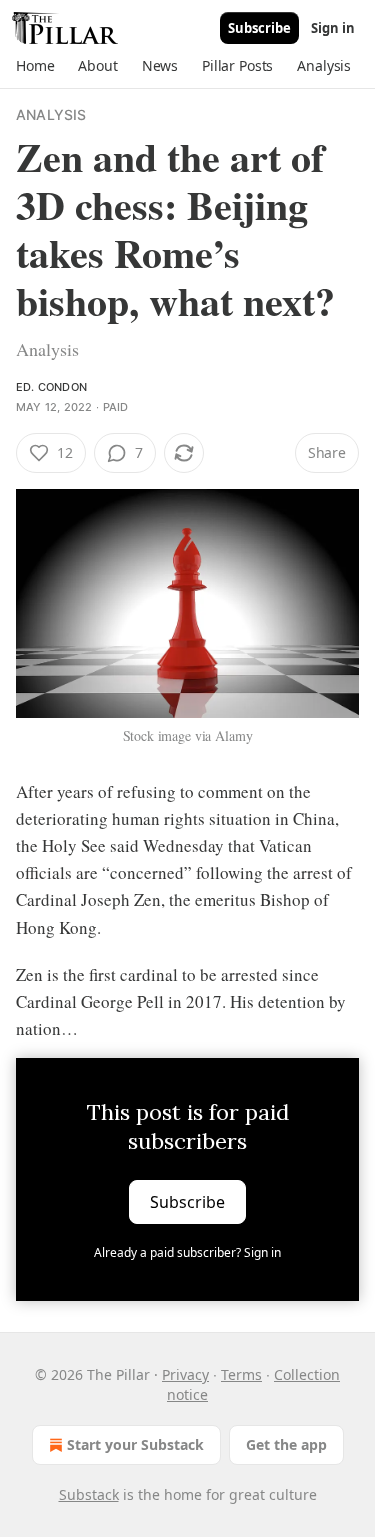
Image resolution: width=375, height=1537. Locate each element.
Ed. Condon (51, 387)
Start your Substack (135, 1444)
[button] (35, 66)
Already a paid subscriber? (187, 1252)
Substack (89, 1494)
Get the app (286, 1444)
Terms (241, 1374)
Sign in (333, 28)
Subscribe (259, 28)
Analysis (51, 114)
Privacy (185, 1374)
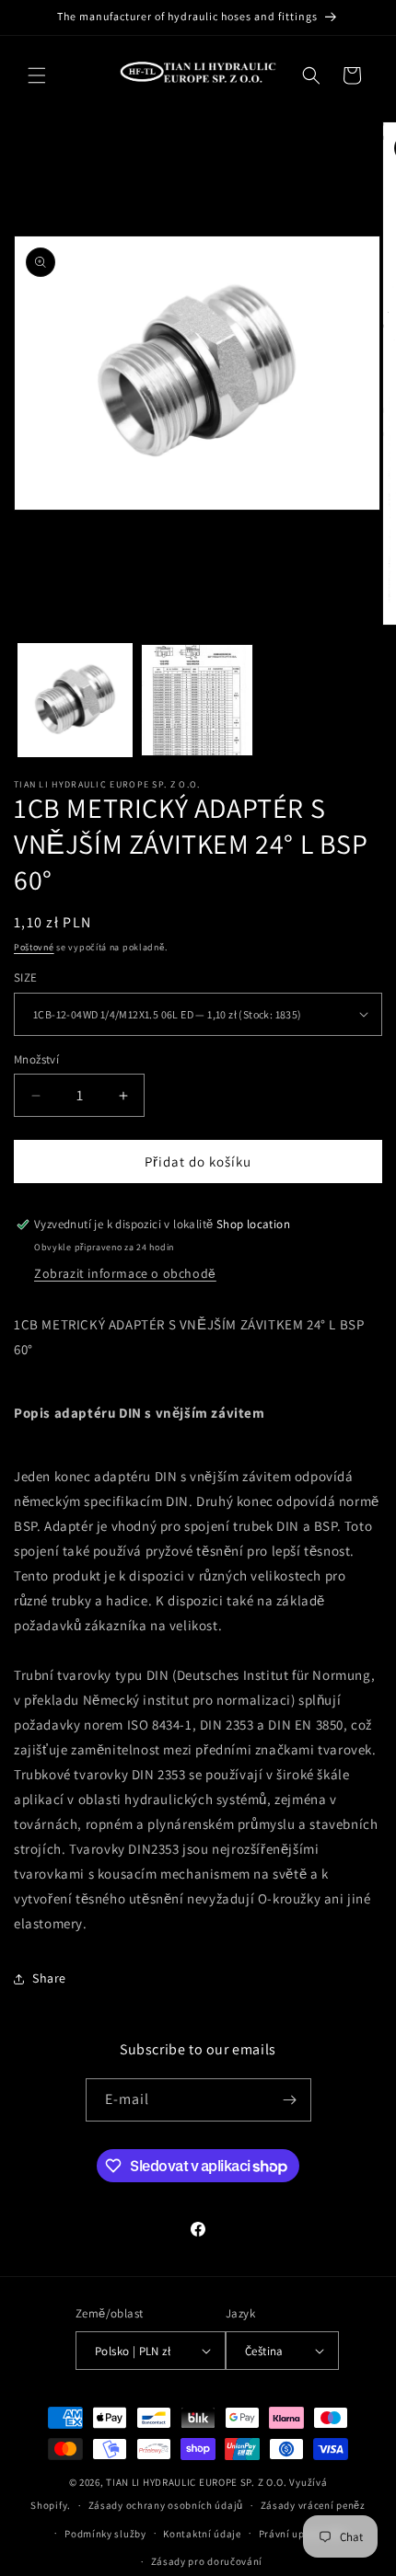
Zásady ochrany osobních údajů (165, 2505)
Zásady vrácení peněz (313, 2505)
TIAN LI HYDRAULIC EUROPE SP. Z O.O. (196, 2482)
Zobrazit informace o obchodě (125, 1273)
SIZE (26, 977)
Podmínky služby (105, 2533)
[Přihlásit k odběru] (290, 2100)
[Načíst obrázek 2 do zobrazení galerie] (197, 700)
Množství (36, 1059)
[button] (37, 75)
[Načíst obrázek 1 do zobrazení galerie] (75, 700)
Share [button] (49, 1978)
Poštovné (34, 947)
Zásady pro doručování (207, 2561)
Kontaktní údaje (202, 2533)
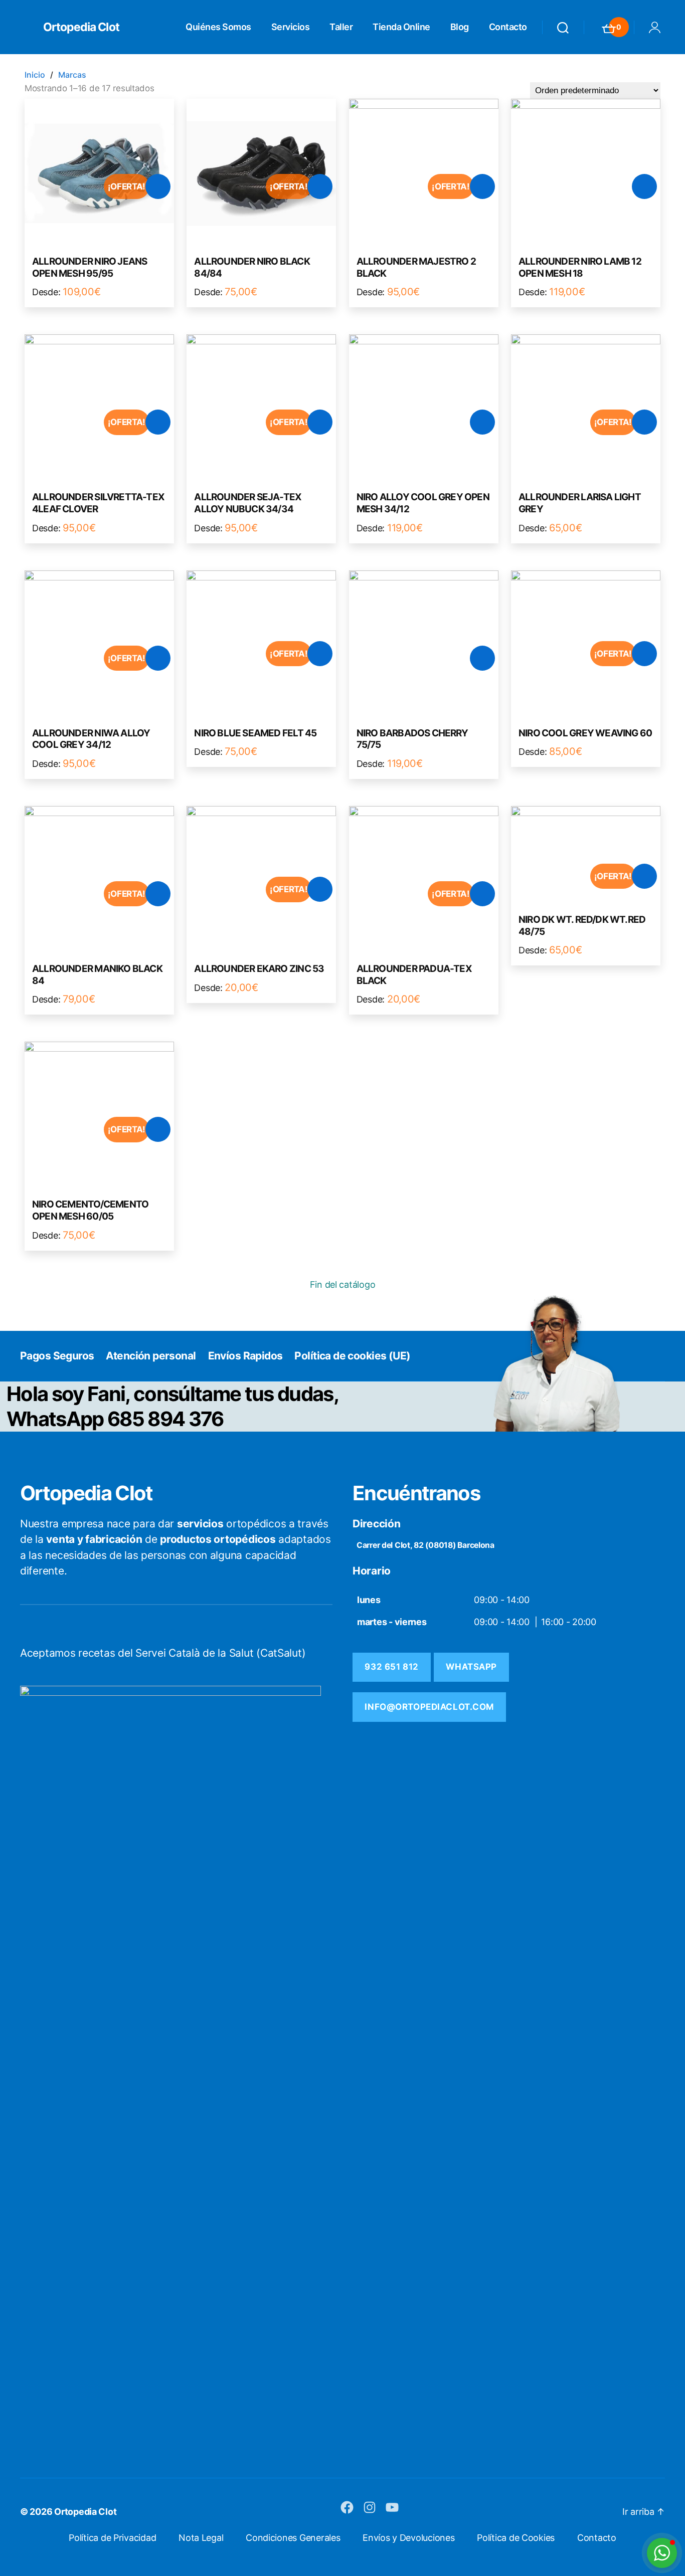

* EXERCISE DETAILS *
From the entries above, copy exactly the lines starting at the one with "Already a paid subscriber? (187, 1252)" and stopping at the one with "[Přihlásit k odběru] (290, 2100)", keeping both ends. Drop the pictures.

* RESPONSE TO THE TASK *
Already a paid subscriber? (187, 1252)
Substack (89, 1494)
Get the app (286, 1444)
Terms (241, 1374)
Sign in (333, 28)
Subscribe (259, 28)
Analysis (51, 114)
Privacy (185, 1374)
Zásady ochrany osobních údajů (165, 2505)
Zásady vrácení peněz (313, 2505)
TIAN LI HYDRAULIC EUROPE SP. Z O.O. (196, 2482)
Zobrazit informace o obchodě (125, 1273)
SIZE (26, 977)
Podmínky služby (105, 2533)
[Přihlásit k odběru] (290, 2100)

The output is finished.